Release Notes need an overhaul.

What kind of things would you like to see in place of the change-style release notes we ship now? Do you think they could be beginner-friendly topics?

The problem with Changes is that they’re already on the Wiki, so all we’re doing is basically duplicating them. It’s nice to have them in one spot, but I’ve been thinking we could:

  1. Involve SIGs more - have them write about what changed in their SIG for the release
  2. Put together a list of important areas - not necessarily packages - that we’d like to cover in every release. For example, every new Fedora release comes with a newer Firefox version, and since that’s the default web browser, it’s important to a lot of desktop users, so in each relnotes we’d say “The default browser in Fedora X is Firefox Y, changes include Z, see upstream release notes at for more details”. We’d need a list of components like that, though, and we’d need to include all the major areas of interest (desktop, development, containers, etc. etc.).

I’ve been doing 2) with the installer for ages - I always ping the anaconda team and ask them to give me a high-level list of changes, and I write it up for each release. Ideally we’d do something like this every release and for a whole bunch of components, but we need a list of those first. It’s also going to be a ton of effort to do every time…

Additional topics for Quick Docs, and a better structure.

Would it help to do some strategic thinking and rework the nav structure? Is there anything more required than looking at nav.adoc for this one?

A lot of the stuff in quick-docs seems like it should be moved to the Sysadmin Guide, so it could be useful to look at that as well, but yeah, generally this shouldn’t require much more than that - just sitting down and thinking how to make that mess easier to navigate.

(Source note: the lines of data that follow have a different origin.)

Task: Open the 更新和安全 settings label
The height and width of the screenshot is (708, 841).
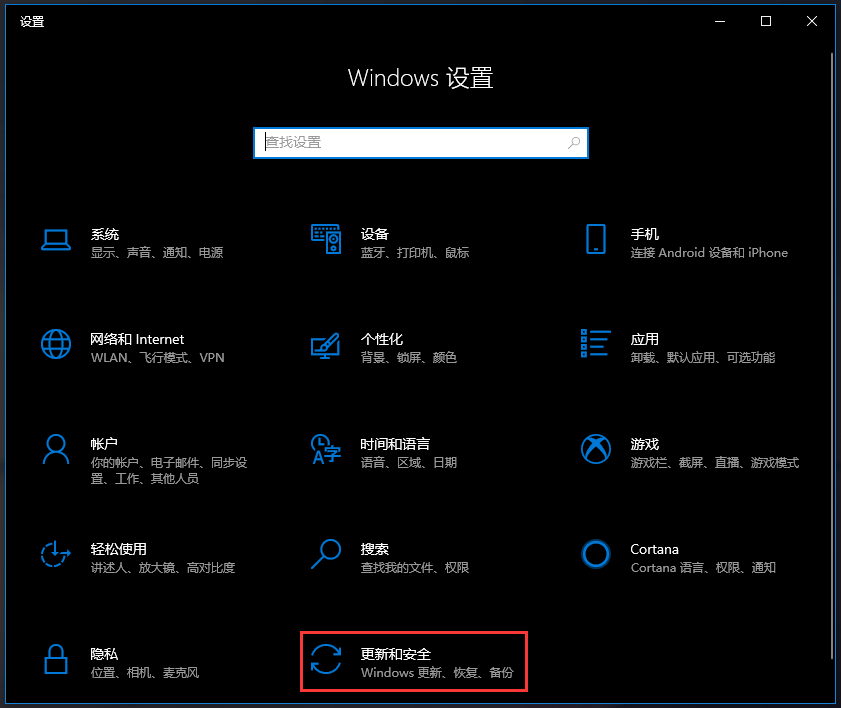Action: (x=395, y=654)
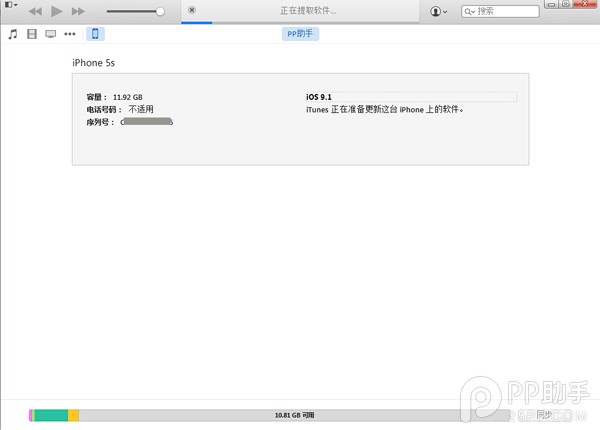Viewport: 600px width, 430px height.
Task: Select the iPhone device icon
Action: tap(95, 34)
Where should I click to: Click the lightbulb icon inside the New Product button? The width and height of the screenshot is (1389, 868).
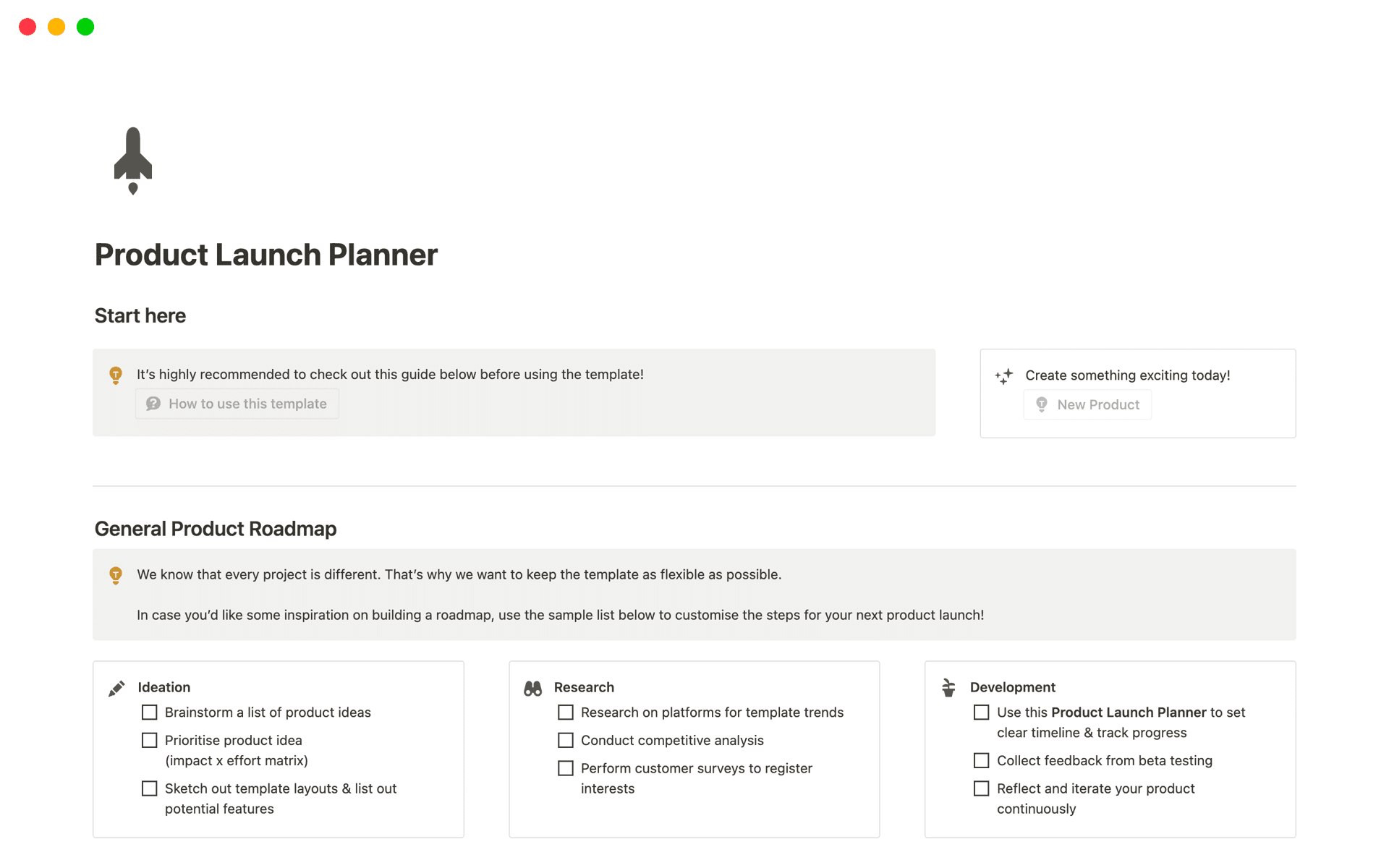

@blaise If you have time, could you list some of the specific things you hit that made contributing feel difficult or challenging? Knowing what was frustrating to you is helpful, because odds are you are not the only one. CommOps is specifically created with trying to make things like this easier for folks peeking in for the first time.

Knowing your pain points will also help us make a plan forward to solving some of the pain points. I think @asamalik and @bex would also find this interesting too.

Super! Thanks @pbokoc. This list of topics is helpful. I hadn’t thought about the Sysadmin Guide for this virtual event, but I think it’s definitely relevant.

Perhaps this is a necessary pre-requisite task before we run a public docs-athon event.